Winnifred Valiquette Donnelly

Grandmother, baker, hockey fan, connoisseur of gossip. Born June 2, 1916, in Eganville, Ont., died Jan. 3, 2013, in Kapuskasing, Ont., of natural causes and the NHL lockout, aged 96

My grandmother was like a spy - she had many monikers. She was called Winnie by her 12 siblings, Ma by her husband Ernie and three children, and Wee Wee by her six grandchildren and 13 great-grandchildren. To the rest of the world she was Mrs. Donnelly.

At 18, she left a farm in the Ottawa Valley near Eganville for the Northern Ontario town of Kapuskasing to temporarily help an aunt with a new baby. She died in Kapuskasing 80 years later. In eight decades, she left the North five times, but never left Ontario. Like many women of her generation, she lived a simple life: cooking, cleaning, going to church and raising her children.

The only travel she wanted was the drive from Kap to the family cottage at Remi Lake. On the way, she and Ernie would often pick up hitchhikers, who would be stuffed into the back of the car with a large, panting St. Bernard named Duke and peppered with questions. The traveller would be abruptly ejected 20 kilometres down the road in Moonbeam at their turnoff to the cottage. Wee Wee would tell you later that day, "We met the most interesting fellow from Moose Jaw this morning."

She baked bread every Friday for her children, her grandchildren, and the priest. I was often sent on the bread deliveries with my dad. It would be -30 outside, but the butter would still be melting on top of the hot bread, and inside the car it smelled like heaven.

Wee Wee loved summers at the cottage.

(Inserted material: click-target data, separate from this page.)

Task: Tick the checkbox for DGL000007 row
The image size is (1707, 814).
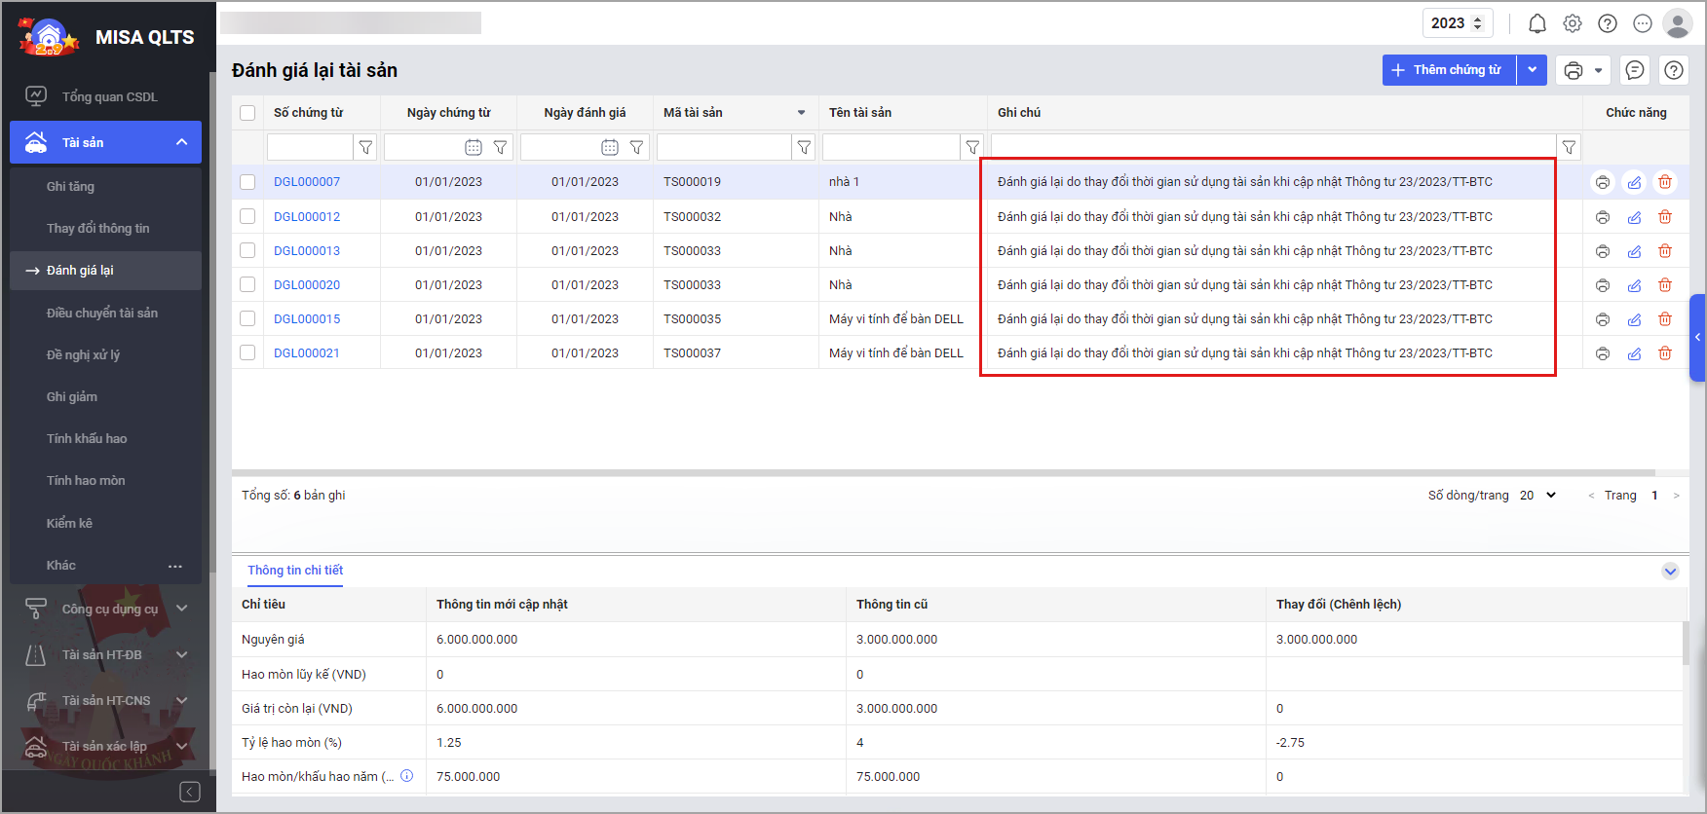Action: click(247, 182)
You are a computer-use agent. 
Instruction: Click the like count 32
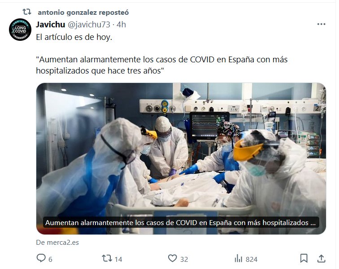point(184,259)
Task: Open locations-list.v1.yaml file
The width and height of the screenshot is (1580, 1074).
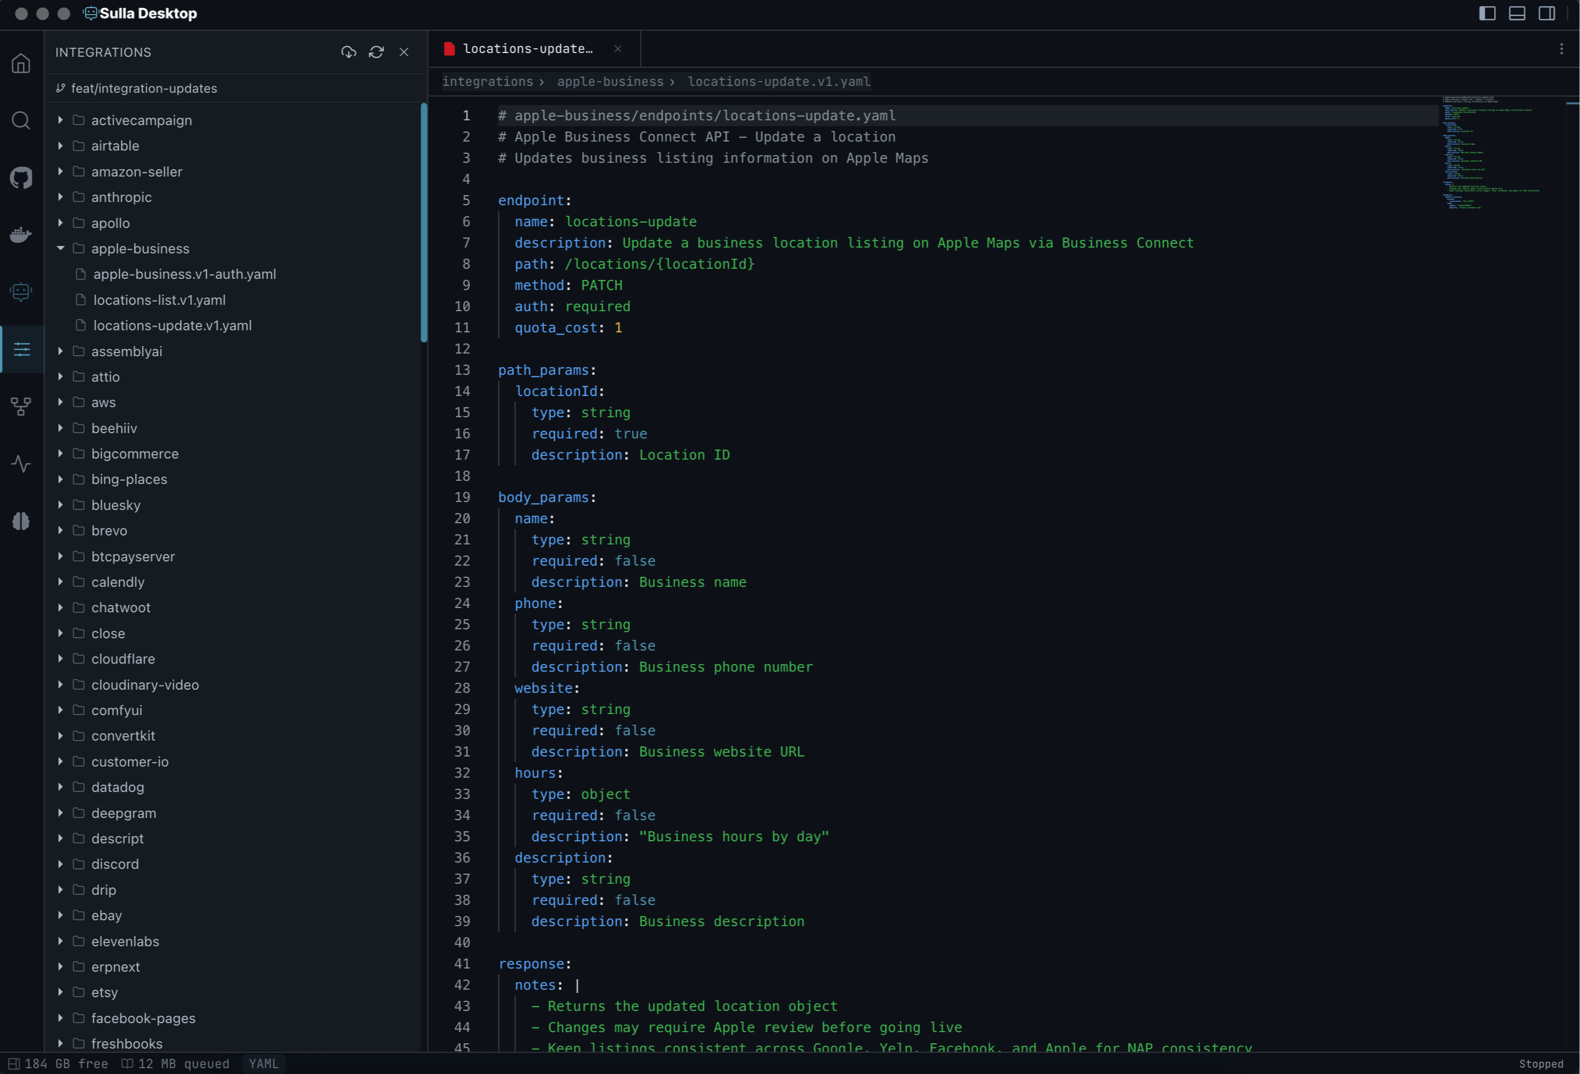Action: click(x=159, y=300)
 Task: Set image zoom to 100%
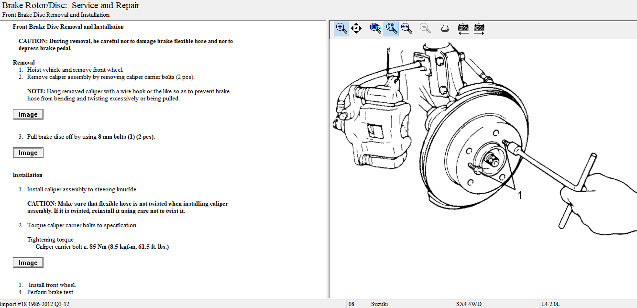(375, 28)
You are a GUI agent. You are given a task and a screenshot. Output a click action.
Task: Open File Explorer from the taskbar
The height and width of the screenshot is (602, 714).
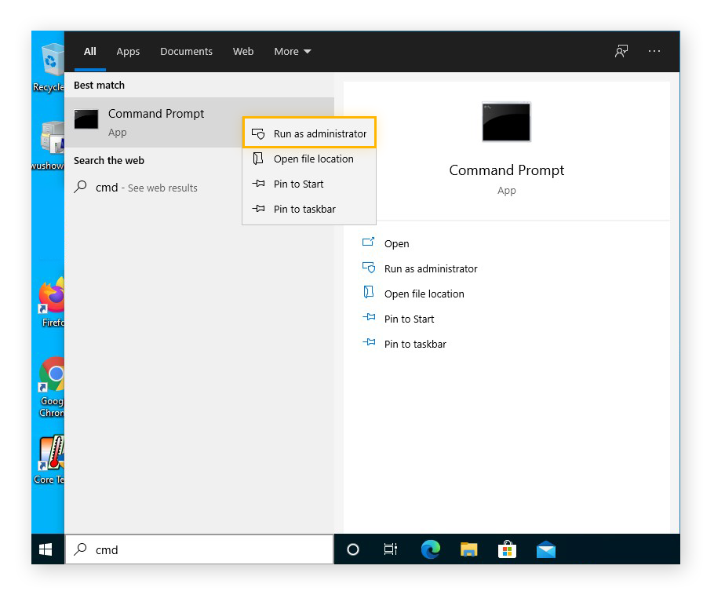click(x=469, y=549)
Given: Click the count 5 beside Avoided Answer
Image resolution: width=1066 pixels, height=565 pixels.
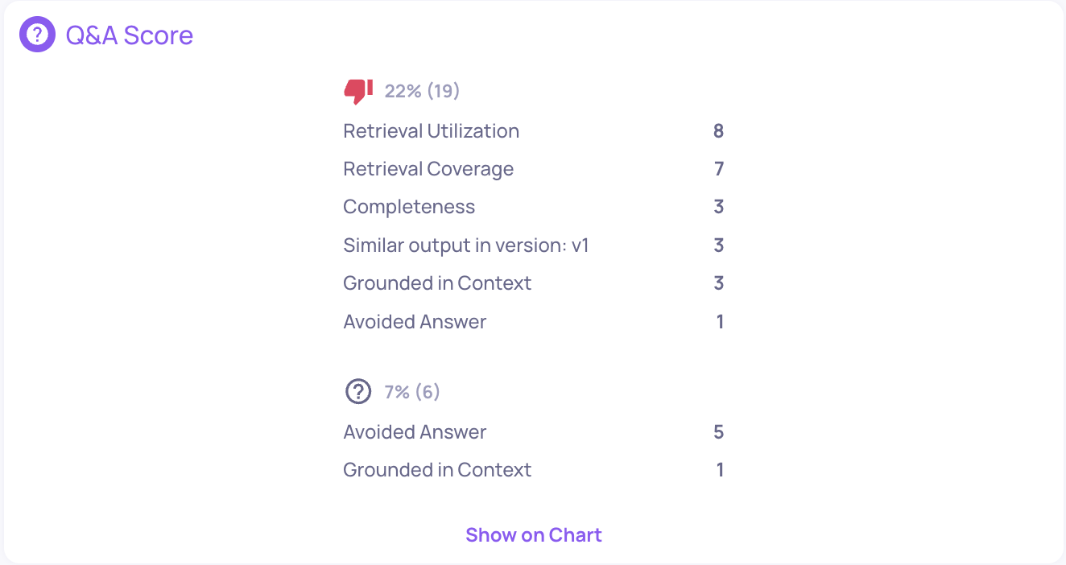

The highlight was picking berries with her grandchildren at the side of a dirt road in a forest full of hungry bears. She would have a red kerchief on her head and a Planters Peanuts can tied around her waist, so she could pick faster using both hands, yelling: "Pick clean! No leaves!"

When we were still children, she would let us drive the car, smoke, shoot guns and roam freely.

She would call us "you stupid fool" when we admitted our shortcomings. Wee Wee was very opinionated and we all experienced her wrath. She would take us back eventually, but always on her terms.

Wee Wee loved watching hockey. She would jump off the sofa and run toward the television on an exciting play, as if that would somehow spur the Habs forward to win yet another Stanley Cup.

Two years ago, her grandson Dean cajoled Ron MacLean and Don Cherry to call her for a chat from the Air Canada Lounge in Toronto. Neither could believe her age, and Cherry remarked: "She missed her calling as an NHL scout." I know she died of old age, but I'm blaming NHL Commissioner Gary Bettman.

For more than 25 years, I spoke to Wee Wee every day, as did my sister and cousins. She was always the hub of family gossip and the local news source of the North. I've dialled that 705 number thousands of times. I will never dial it again, even to check if it's been disconnected, because I know she won't answer.

Mona Skuterud is Winnifred's granddaughter.